We are a very very safe society, and the chance that someone seeing Stephen’s picture could materially impact his safety is silly-season (In My Humble Opinion).
Matt: IMHO, too. But has Stephen’s meme-ification changed anything? What happens when a private family picture goes viral? Does the picture still have the same personal resonance—do you see Stephen the happy baby or Stephen (Memephen?)?
Stephen: No opinion.
Allen: It’s changed something… but nothing has been taken away. Christine [his wife] and I discussed this at some length over dinner yesterday, musing to Stephen about the meaning of art. Baby pictures are a particularly pedestrian variety of art, but the principles apply just the same.

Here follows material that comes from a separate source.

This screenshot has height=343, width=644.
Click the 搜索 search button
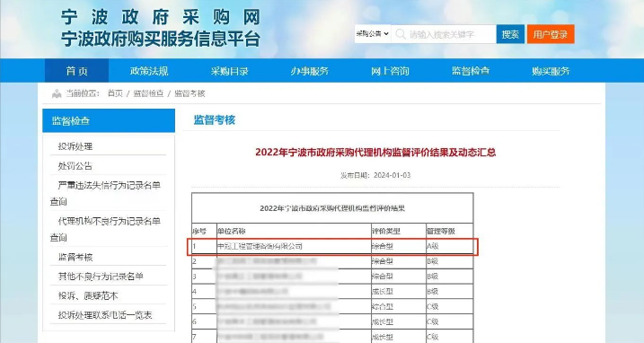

When you complete a piece of art, when you release it, you let it go. At that point the “meaning” of the work is as much or more a matter of the observer than it is of the creator. And these images have gone through so many incremental transformations, so many generations of perception and reinterpretation. There is far more of “Japan Culture” in Stephen-snake-head than there is of Stephen, or Christine or Allen.
So I see the original picture as the … trunk? Root? of some quixotic, absurd structure of humor and habit. And my relationship to it is tenuous at best.
Matt: Stephen, has this made you any more curious about how Japanese culture works? Or Internet culture in general?
Stephen: Not particularly.
Matt: Have you told your friends that you’re famous in Japan now?
Stephen: A few. I haven’t had contact with very many of my friends lately because I’ve been doing a lot of stuff in the last two weeks. I’ve been doing [a local college] “College for kids” and before that I was doing VBS (Vacation Bible School).
Matt: What did the friends you told think?
Stephen: I’m not really sure. Since I’ve told them I haven’t had lots of contact with them, and we’ve been talking about different subjects.
Matt: How would you react if one of your friends told you he’d suddenly become famous on the other side of the planet?
Stephen: For a bit, I might think he’d be joking, and eventually I’d be very amazed … and wondering how it happened.